Like the  in-law family Christmas calendar-circa 1998, featuring an all inclusive of those that mattered  including "good ole" boyfriends and family pets but somehow yours truly was MIA.  What is it they say?  A picture's worth a 1000 words?  What would a non inclusive picture be worth?  Years of resentment comes to mind.  Funny the things you remember are some of the very things you'd prefer to forget.  Like that time I woke up wearing what I ate.  I would truly like to forget that moment in my life. 

Let's face it, the older we get, the more difficult it becomes to remember.  In my mother's day they (my elders) referred to this phenomenon as  "hardening of the arteries" and salt was apparently the culprit.   As a kid, I was simply grateful  this affliction was age discriminatory even though at the time I do not think I could even spell discriminatory.  Heck, I sprinkled salt on my salted potato chips.   They said what doesn't kill you can only make you stronger.  Salt by that standard, should qualify me as a circus strong man sideshow freak.     
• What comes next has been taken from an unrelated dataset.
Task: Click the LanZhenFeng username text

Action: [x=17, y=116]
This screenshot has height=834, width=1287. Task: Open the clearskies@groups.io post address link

Song lyrics, historical speeches, and phone numbers pose no threat to my memory bank.  I have literally stood before the Lincoln Memorial and recited the Gettysburg address for many a foreign visitor.  Impressive, eh?  Sadly,  with all other things, it's all in the timing.  You can ask me who played Hannibal in the television series and I will tell you I saw that actor at tennis city in Toronto.  He was exceptionally good in the movie After the Wedding and he hails from Denmark and was also in A Royal Affair.  He's  the same guy in Casino Royale whose eye bled while playing cards with that hunk of a man playing agent James Bond,  double 07, Daniel Craig.  And he's my spouse's favourite actor.  Yes, I could tell you all of this, yet I couldn't tell you his name if my life depended on it which, by the way, favours me.   Luckily there's always something, that one thing that will eventually  jog my memory.  In this instance, a crossword clue presented itself, "author of Far From the Madding Crowd."  And there it was on the tip of my tongue, Mads Mikkelsen.  And just like that (two days later), I have my answer.   Three days later, Thomas Hardy came to me.  It was April 6, 2014.  (I Googled it) The news of Mickey Rooney's passing  was announced.   The mind works in mysterious ways.  Work with me people.